The Age of the Aggregator

Hi, so I haven't blogged for many months now, thanks to Twitter, but I wanted to write a little longer one so here I am!

Have you noticed the Aggregator phenomena that's sweeping the world? An Aggregator is a service that complies the products/service of many brands and provides them to customers in a single place. The Aggregators come into place when there are multiple brands which are very similar to each other, and of virtually equal quality, thus the customer does not mind choosing between them. Instead the customer goes to single source where they are available. In New York the department stores are the aggregators with Bloomingdales, Barney's, etc ruling the fashion scene, with designers groveling to their every demand. In the Internet era it is the topical "portals" which are the Aggregators.

In the early 2000s we saw Google and Amazon both of which are Aggregators:

Google, aggregates and organises data from the web and help your find the most relevant one. Thus you do not have to remember countless website names and URLs, just the subject you are searching for and you get to browse countless websites. A highly illustrated version of Google as an Aggregator is Google News, it aggregates news from thousands of news papers and blogs and organises them topically for you. Now you don't need to remember the news source, you just goto goto Google News and all the news you need is there. Infact it's better going to Google News than a single newssource such as CNN or BBC as there you may not get the very latest and diverse coverage available.

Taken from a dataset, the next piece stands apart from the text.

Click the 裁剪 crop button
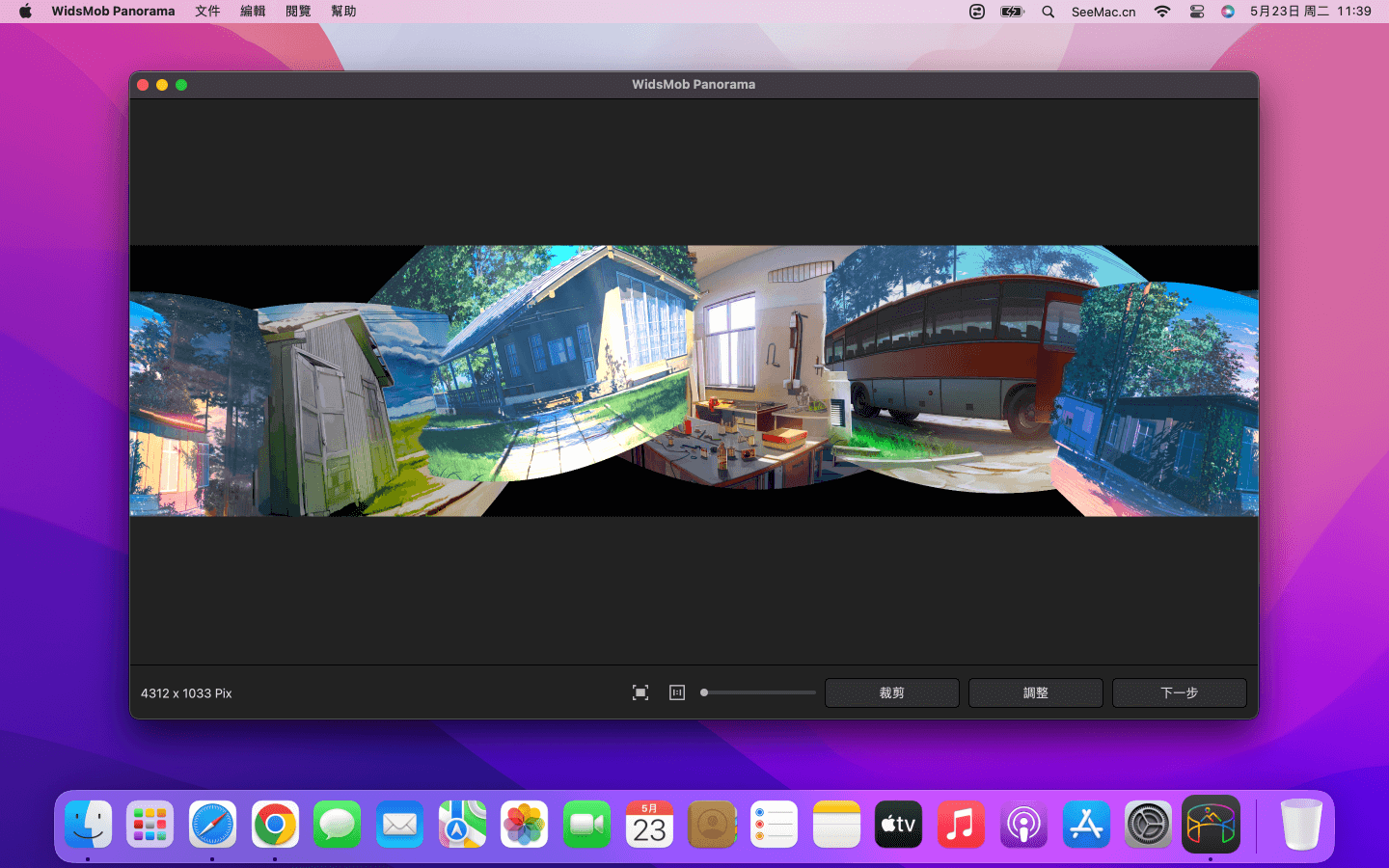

Amazon, aggregates 1000s (millions?) of products brands in a single portal and organises them by topic for the customer's convenience. Why goto the websites of individual brands when here you can get choice, choice, choice.

Then we also saw aggregators for travel, Exedia, Travelocity, etc. Go there and get not only a multiple choice for your flights and hotels, but also pick the best deals!

Off late we have Gilt Groupe and Groupon, both of which are aggregators of newer categories

Gilt, organises high end fashion and lifestyle brands and presents them in the form of 3 days sales to consumers. They are the Barneys and Bloomies of the Internet; why goto individual stores or designers when I can buy them in a single place?

Groupon, organises deals from around the city and presents a deal of the day to its users.

Closer home in India, we have seen the successful IPO of MakeMyTrip a travel aggregator. And we are now seeing the rapid growth of Gropupon and Gilt clones.

Aggregators have moved to the top of the value chain because they are the ones which have the relationship with the customer. The customer is no longer loyal to a brand, such as Malaysian Airlines, but the aggregator (the travelsite in the case) where he shops multiple brands and products. God has decreed that whomsoever shall have the relationship with the customer shall have the largest share of the value chain!

A new but lessor known aggregator is the Venture Capitalist. While not having a relationship with the customer he is on the opposite side, aggregating multiple investors. Instead of starting businesses he cherry picks investments, aggregating a portfolio of companies, present in virtually every sector.

No longer is the inventor, the manager, the entrepreneur and the conglomerate the aristocracy of the working world. The aggregators at both ends, one on the customer side who aggregates both customers and brands and is the vital link between them; and on the other side the one who aggregates the money and is the vital link between the money and the businesses, the new emperors, with the rest relegated to the working class.